INPUT:

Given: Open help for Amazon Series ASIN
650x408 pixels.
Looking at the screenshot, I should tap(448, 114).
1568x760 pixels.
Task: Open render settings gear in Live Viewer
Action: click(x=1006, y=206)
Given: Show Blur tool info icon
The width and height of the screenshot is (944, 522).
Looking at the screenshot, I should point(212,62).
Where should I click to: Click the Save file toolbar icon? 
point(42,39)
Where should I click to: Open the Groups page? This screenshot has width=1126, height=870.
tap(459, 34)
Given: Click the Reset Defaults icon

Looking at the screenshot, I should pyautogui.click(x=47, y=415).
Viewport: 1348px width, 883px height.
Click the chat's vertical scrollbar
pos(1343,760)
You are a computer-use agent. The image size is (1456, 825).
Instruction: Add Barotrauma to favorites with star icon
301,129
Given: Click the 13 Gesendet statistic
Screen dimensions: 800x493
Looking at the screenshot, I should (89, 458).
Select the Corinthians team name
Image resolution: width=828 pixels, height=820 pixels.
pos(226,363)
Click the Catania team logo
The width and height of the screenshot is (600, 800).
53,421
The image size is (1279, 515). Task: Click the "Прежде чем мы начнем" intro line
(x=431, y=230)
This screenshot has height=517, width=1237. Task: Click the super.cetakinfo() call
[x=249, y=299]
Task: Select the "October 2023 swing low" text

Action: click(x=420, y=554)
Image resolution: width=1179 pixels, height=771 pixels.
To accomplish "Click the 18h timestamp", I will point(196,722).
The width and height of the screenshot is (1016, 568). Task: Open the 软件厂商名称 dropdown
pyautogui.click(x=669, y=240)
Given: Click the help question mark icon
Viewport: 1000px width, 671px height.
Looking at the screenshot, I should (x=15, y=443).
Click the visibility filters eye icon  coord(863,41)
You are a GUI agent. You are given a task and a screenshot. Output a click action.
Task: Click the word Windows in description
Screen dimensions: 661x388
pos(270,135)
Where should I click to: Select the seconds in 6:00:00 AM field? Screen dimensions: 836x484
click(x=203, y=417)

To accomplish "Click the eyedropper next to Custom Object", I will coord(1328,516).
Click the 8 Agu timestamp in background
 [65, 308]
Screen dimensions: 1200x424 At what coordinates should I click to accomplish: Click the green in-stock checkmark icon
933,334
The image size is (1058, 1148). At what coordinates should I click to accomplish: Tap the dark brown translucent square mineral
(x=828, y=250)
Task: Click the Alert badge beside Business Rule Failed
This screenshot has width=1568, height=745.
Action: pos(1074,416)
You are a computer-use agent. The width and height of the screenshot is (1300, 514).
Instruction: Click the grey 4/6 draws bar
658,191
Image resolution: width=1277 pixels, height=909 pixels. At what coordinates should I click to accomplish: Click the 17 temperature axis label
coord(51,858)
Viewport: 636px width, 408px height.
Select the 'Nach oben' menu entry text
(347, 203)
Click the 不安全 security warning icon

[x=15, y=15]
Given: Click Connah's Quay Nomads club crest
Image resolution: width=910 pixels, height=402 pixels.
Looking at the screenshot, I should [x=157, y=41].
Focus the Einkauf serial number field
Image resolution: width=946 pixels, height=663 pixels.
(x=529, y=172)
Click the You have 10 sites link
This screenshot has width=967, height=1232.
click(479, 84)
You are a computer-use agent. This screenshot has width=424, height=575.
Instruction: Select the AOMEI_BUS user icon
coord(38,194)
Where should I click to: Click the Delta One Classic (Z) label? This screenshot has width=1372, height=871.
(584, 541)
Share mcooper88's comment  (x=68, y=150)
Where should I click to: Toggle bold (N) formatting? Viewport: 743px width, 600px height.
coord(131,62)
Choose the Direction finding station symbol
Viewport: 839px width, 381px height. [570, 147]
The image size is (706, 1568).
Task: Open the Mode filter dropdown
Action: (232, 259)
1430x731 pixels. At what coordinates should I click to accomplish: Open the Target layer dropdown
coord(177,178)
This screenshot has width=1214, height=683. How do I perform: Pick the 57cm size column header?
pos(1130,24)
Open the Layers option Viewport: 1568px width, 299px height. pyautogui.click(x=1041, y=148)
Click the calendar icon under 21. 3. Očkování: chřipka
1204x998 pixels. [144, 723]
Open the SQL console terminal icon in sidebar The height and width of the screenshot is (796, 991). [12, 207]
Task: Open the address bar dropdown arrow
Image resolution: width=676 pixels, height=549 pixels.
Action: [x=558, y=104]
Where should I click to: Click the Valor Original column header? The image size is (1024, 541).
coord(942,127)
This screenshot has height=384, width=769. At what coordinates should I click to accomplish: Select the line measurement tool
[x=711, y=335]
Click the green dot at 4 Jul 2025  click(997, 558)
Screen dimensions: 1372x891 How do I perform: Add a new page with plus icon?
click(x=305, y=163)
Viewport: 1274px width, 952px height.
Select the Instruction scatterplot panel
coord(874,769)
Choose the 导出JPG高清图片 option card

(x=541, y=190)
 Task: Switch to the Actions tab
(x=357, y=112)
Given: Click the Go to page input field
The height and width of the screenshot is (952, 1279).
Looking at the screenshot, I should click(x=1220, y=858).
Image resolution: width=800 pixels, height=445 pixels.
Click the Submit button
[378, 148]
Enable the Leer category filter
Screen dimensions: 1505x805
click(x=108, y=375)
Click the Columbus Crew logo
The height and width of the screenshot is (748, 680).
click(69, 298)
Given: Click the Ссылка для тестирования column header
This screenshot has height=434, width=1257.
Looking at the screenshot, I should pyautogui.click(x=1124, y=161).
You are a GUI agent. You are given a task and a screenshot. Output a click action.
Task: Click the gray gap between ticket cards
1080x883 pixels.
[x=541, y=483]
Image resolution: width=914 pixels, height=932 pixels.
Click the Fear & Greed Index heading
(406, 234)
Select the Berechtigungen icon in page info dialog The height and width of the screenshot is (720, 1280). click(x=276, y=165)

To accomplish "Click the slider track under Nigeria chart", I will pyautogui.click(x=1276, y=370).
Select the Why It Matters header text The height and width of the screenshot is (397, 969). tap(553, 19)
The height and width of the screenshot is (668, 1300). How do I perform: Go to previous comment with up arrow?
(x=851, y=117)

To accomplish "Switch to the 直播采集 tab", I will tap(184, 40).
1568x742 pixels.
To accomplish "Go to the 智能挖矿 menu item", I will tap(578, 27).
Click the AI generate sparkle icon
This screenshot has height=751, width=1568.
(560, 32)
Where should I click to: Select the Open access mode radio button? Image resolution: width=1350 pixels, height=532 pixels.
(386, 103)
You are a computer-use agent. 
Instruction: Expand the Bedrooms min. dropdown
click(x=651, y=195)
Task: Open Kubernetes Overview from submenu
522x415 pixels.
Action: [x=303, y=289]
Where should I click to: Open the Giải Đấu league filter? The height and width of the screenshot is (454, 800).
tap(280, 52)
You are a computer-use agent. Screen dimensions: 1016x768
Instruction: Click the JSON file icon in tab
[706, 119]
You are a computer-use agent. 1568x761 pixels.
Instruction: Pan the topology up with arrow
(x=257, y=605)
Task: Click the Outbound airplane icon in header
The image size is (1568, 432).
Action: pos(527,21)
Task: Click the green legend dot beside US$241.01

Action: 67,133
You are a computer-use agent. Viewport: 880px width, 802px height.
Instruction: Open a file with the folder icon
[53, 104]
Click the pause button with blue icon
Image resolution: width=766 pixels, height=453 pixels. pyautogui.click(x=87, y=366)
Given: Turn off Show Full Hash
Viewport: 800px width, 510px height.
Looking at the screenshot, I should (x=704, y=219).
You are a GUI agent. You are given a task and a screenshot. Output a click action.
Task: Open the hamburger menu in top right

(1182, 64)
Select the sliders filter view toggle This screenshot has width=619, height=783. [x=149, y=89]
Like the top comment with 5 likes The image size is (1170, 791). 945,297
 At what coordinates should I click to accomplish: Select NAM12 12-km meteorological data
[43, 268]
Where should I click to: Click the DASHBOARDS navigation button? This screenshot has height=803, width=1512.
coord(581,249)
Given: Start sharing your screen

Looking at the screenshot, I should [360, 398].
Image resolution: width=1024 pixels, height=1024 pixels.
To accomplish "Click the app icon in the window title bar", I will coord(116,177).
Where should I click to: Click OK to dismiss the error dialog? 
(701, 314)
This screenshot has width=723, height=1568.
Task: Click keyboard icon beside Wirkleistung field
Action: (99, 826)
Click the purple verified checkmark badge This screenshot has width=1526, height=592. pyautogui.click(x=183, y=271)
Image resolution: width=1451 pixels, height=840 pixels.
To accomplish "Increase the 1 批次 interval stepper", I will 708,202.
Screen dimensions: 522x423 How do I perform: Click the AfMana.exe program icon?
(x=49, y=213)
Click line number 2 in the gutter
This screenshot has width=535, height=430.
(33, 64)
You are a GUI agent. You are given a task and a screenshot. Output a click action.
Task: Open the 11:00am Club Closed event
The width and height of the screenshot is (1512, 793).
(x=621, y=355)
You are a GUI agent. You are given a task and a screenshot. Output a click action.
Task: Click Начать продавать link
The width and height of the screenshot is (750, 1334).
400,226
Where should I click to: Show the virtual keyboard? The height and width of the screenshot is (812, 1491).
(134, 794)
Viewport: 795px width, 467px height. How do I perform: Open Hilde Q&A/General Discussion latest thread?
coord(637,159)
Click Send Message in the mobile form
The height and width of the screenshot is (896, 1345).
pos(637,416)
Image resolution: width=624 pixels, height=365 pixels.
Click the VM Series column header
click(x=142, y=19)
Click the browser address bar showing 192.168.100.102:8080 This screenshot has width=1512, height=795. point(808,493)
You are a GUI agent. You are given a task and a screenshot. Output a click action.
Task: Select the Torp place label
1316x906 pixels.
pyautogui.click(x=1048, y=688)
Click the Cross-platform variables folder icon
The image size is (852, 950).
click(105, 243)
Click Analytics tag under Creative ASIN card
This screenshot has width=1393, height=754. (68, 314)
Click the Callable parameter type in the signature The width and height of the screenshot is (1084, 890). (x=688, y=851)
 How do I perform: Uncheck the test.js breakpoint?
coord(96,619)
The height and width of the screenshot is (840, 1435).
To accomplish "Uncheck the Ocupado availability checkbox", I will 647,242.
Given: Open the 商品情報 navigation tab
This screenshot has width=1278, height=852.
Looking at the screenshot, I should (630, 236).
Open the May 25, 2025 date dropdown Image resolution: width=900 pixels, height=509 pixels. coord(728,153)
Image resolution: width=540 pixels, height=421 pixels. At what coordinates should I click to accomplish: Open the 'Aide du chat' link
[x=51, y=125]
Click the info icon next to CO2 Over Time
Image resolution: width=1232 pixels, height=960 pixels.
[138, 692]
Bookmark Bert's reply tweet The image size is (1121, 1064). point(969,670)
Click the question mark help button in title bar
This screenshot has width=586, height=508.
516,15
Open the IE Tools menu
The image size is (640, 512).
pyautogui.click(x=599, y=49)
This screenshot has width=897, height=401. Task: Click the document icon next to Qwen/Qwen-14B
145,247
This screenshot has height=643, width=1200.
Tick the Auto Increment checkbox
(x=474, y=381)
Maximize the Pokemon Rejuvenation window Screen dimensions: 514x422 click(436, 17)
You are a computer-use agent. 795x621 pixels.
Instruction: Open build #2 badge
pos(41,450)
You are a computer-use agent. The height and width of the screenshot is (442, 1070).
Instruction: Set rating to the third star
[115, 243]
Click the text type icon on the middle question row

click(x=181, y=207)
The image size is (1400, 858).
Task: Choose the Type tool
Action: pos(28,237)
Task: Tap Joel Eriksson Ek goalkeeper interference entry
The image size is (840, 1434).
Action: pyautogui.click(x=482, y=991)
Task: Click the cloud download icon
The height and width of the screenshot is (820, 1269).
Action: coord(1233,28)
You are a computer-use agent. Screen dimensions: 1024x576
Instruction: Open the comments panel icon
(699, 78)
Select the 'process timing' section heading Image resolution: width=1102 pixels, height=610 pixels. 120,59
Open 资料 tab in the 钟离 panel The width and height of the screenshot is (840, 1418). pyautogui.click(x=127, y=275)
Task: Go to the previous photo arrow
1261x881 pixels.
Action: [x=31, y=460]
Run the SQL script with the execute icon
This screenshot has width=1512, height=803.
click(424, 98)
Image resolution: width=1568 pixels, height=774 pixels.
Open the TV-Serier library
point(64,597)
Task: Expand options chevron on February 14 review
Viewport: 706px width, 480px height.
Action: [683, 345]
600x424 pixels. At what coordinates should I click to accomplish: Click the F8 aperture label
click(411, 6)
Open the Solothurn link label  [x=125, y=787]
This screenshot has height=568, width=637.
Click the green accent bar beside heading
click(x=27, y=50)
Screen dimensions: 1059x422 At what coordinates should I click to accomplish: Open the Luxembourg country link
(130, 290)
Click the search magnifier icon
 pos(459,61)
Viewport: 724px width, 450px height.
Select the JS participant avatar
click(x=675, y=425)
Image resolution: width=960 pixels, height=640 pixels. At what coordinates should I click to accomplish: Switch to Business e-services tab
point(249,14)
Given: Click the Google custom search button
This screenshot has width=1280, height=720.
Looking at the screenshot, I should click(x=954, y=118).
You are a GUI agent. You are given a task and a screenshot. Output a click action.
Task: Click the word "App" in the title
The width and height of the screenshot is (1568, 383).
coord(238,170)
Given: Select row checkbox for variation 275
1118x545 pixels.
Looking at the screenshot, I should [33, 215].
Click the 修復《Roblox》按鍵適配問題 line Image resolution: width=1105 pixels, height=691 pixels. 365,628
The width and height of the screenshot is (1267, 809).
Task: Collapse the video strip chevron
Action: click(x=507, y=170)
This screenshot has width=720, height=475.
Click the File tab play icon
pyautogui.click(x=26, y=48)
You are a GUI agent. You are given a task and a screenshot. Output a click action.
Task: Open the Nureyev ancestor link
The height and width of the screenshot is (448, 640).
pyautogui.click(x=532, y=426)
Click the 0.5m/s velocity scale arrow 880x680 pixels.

TASK INSTRUCTIONS:
Apply a filter to the listing above so that only lines with "address" are kept, and copy those lines.

SOLUTION TO THIS PROBLEM:
Task: Open the address bar dropdown arrow
Click the browser address bar showing 192.168.100.102:8080 This screenshot has width=1512, height=795. point(808,493)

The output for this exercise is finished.